Wed Mar 25 23:01:23 GMT 2009

At http://bzr.arbash-meinel.com/branches/bzr/brisbane/branch_performance

------------------------------------------------------------
revno: 3909
revision-id: john at arbash-meinel.com-20090325225900-zsklkzcz36eanphn
parent: john at arbash-meinel.com-20090325220312-mbnryox5tj37i76w
committer: John Arbash Meinel <john at arbash-meinel.com>
branch nick: branch_performance
timestamp: Wed 2009-03-25 17:59:00 -0500
message:
  (just broken) trying to work out how to translate iter_changes
  into a fetch-optimized iter_interesting_nodes... it will be tricky, but should
  be interesting.
-------------- next part --------------
=== modified file 'bzrlib/chk_map.py'

--- a/bzrlib/chk_map.py	2009-03-25 22:03:12 +0000
+++ b/bzrlib/chk_map.py	2009-03-25 22:59:00 +0000
@@ -1281,105 +1281,39 @@
     return node
 
 
-def _find_children_info(store, interesting_keys, uninteresting_keys, pb):
-    """Read the associated records, and determine what is interesting."""
-    uninteresting_keys = set(uninteresting_keys)
-    chks_to_read = uninteresting_keys.union(interesting_keys)
-    next_uninteresting = set()
-    next_interesting = set()
-    uninteresting_items = set()
-    interesting_items = set()
-    interesting_records = []
-    # records_read = set()
-    for record in store.get_record_stream(chks_to_read, 'unordered', True):
-        # records_read.add(record.key())
-        if pb is not None:
-            pb.tick()
+def _read_records(uninteresting_keys, interesting_keys, store):
+    """Read the bytes for the various keys. Also check the _page_cache."""
+    to_read = []
+    for key in uninteresting_keys:
+        try:
+            bytes = _page_cache[key]
+            uninteresting_bytes[key] = bytes
+        except KeyError:
+            to_read.append(key)
+            uninteresting_bytes[key] = None
+    for key in interesting_keys:
+        try:
+            bytes = _page_cache[key]
+            interesting_bytes[key] = bytes
+        except KeyError:
+            to_read.append(key)
+            interesting_bytes[key] = None
+    stream = store.get_record_stream(to_read, 'unordered', True)
+    for record in stream:
         bytes = record.get_bytes_as('fulltext')
-        # We don't care about search_key_func for this code, because we only
-        # care about external references.
-        node = _deserialise(bytes, record.key, search_key_func=None)
-        if record.key in uninteresting_keys:
-            if isinstance(node, InternalNode):
-                next_uninteresting.update(node.refs())
-            else:
-                # We know we are at a LeafNode, so we can pass None for the
-                # store
-                uninteresting_items.update(node.iteritems(None))
+        if record.key in uninteresting_bytes:
+            uninteresting_bytes[record.key] = bytes
         else:
-            interesting_records.append(record)
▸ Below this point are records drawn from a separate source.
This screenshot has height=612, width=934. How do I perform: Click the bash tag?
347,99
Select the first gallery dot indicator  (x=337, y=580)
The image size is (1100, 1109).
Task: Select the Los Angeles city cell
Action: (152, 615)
-            if isinstance(node, InternalNode):
-                next_interesting.update(node.refs())
-            else:
-                interesting_items.update(node.iteritems(None))
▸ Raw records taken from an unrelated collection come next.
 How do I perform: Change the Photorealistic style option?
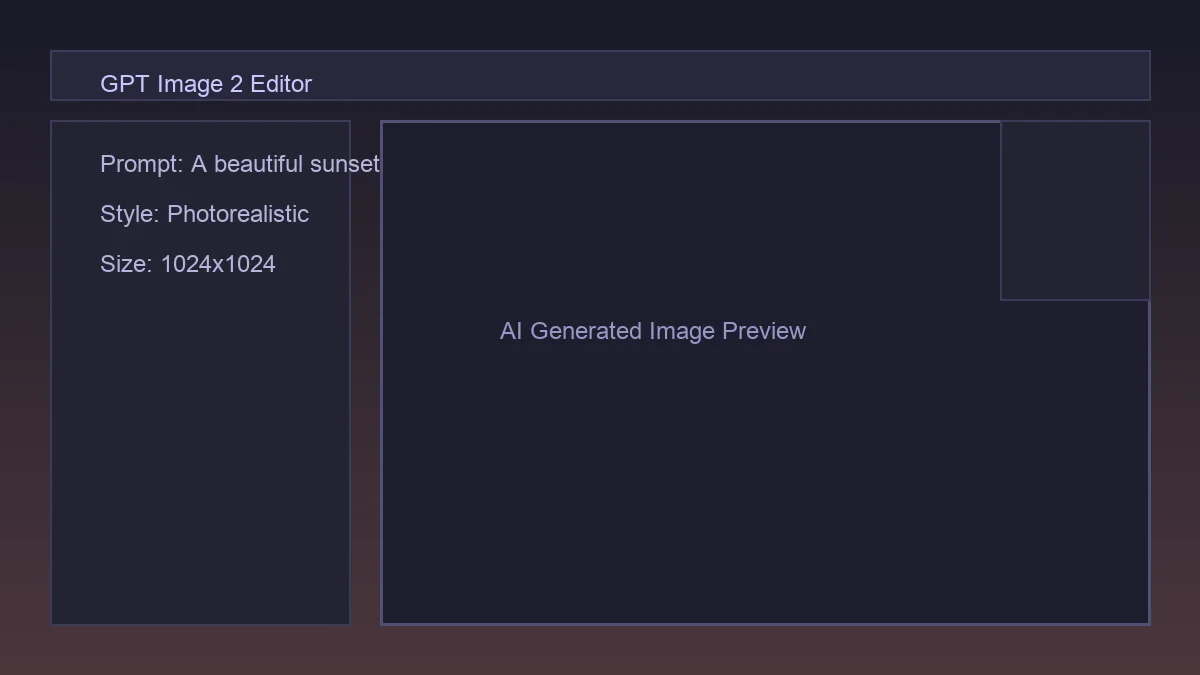tap(240, 214)
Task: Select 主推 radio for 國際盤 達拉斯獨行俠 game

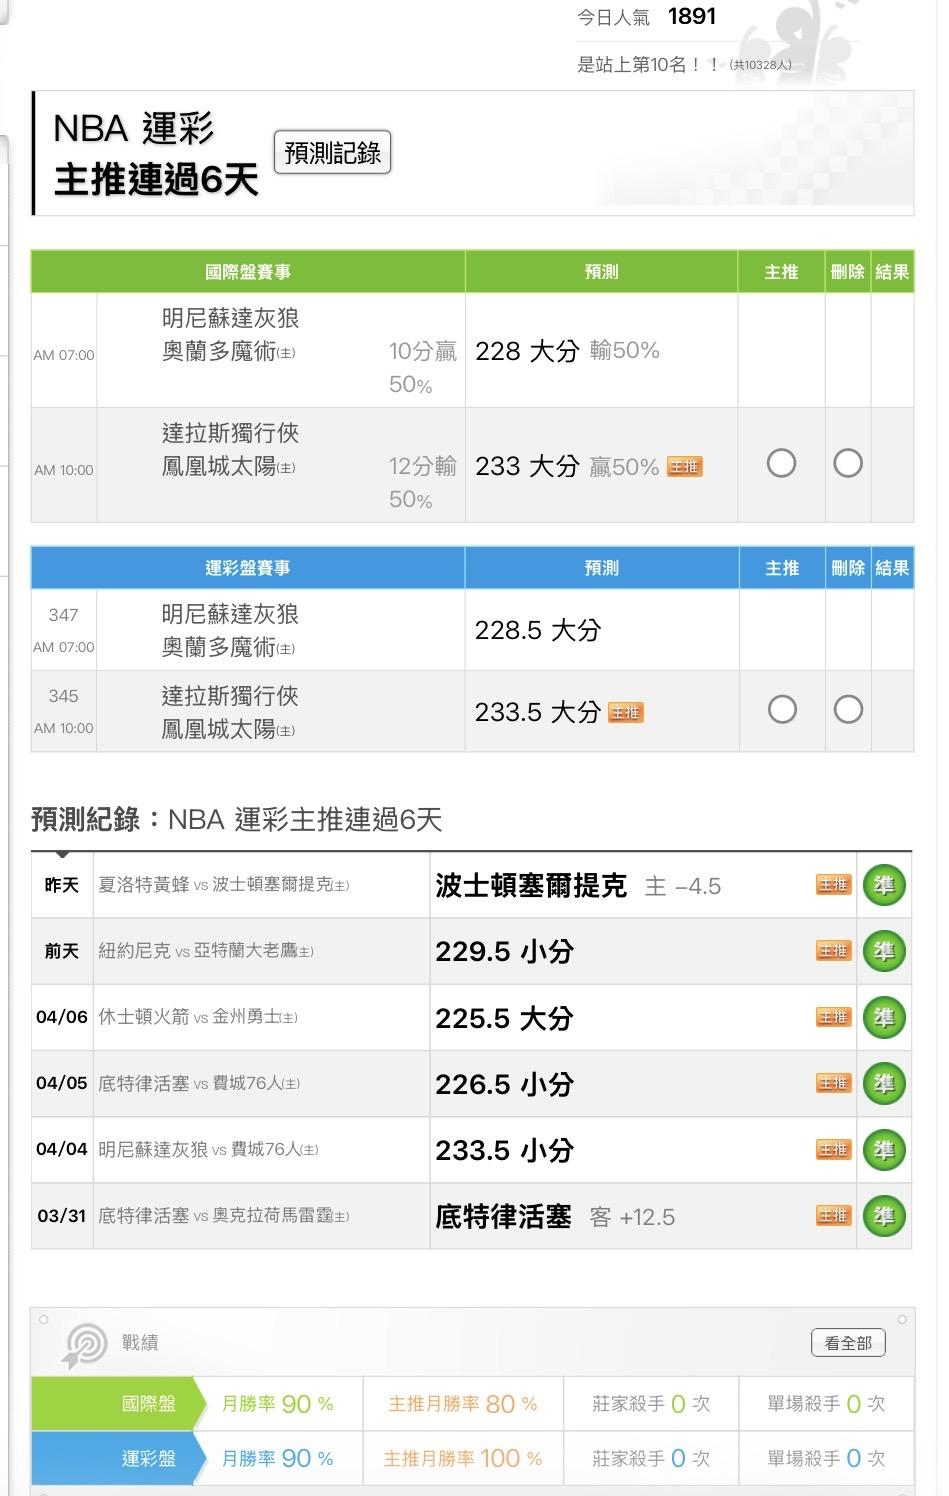Action: click(x=781, y=463)
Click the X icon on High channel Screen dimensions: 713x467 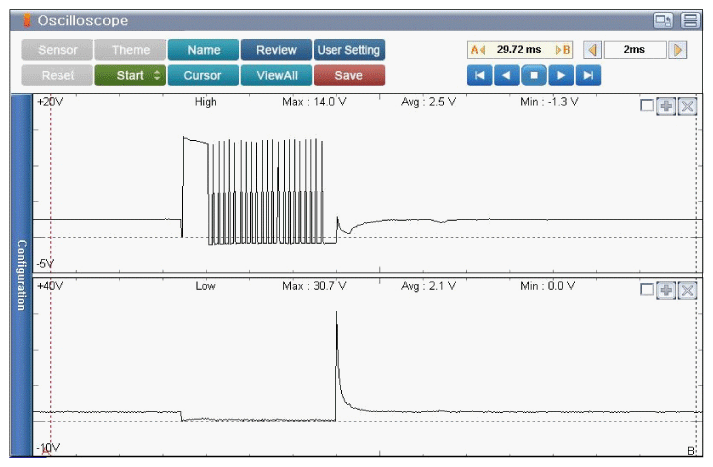(x=687, y=106)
-    # TODO: Filter out records that have already been read, as node splitting
-    #       can cause us to reference the same nodes via shorter and longer
-    #       paths
-    return (next_uninteresting, uninteresting_items,
-            next_interesting, interesting_records, interesting_items)
-
-
-def _find_all_uninteresting(store, interesting_root_keys,
-                            uninteresting_root_keys, adapter, pb):
-    """Determine the full set of uninteresting keys."""
-    # What about duplicates between interesting_root_keys and
-    # uninteresting_root_keys?
-    if not uninteresting_root_keys:
-        # Shortcut case. We know there is nothing uninteresting to filter out
-        # So we just let the rest of the algorithm do the work
-        # We know there is nothing uninteresting, and we didn't have to read
-        # any interesting records yet.
-        return (set(), set(), set(interesting_root_keys), [], set())
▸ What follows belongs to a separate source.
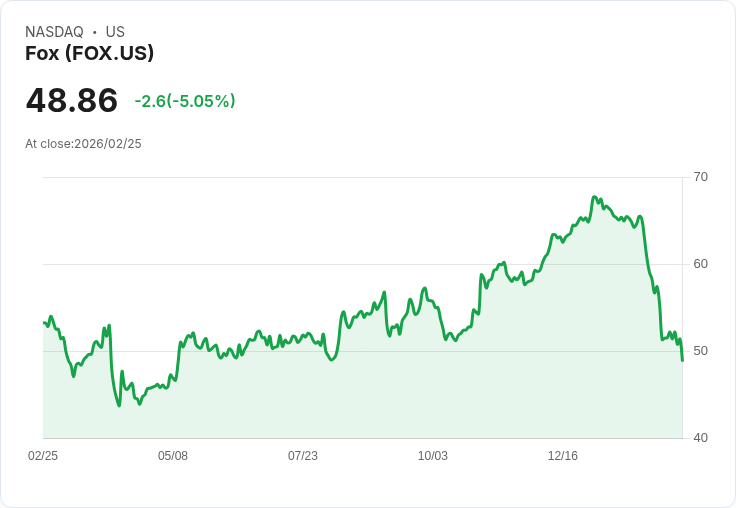Click the -2.6(-5.05%) change indicator
The width and height of the screenshot is (736, 508).
coord(185,101)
-    all_uninteresting_chks = set(uninteresting_root_keys)
-    all_uninteresting_items = set()
-
-    # First step, find the direct children of both the interesting and
-    # uninteresting set
-    (uninteresting_keys, uninteresting_items,
-     interesting_keys, interesting_records,
-     interesting_items) = _find_children_info(store, interesting_root_keys,
-                                              uninteresting_root_keys,
-                                              pb=pb)
-    all_uninteresting_chks.update(uninteresting_keys)
-    all_uninteresting_items.update(uninteresting_items)
-    del uninteresting_items
-    # Note: Exact matches between interesting and uninteresting do not need
-    #       to be search further. Non-exact matches need to be searched in case
-    #       there is a future exact-match
-    uninteresting_keys.difference_update(interesting_keys)
-
-    # Second, find the full set of uninteresting bits reachable by the
-    # uninteresting roots
-    chks_to_read = uninteresting_keys
-    while chks_to_read:
-        next_chks = set()
-        for record in store.get_record_stream(chks_to_read, 'unordered', False):
-            # TODO: Handle 'absent'
-            if pb is not None:
-                pb.tick()
-            try:
-                bytes = record.get_bytes_as('fulltext')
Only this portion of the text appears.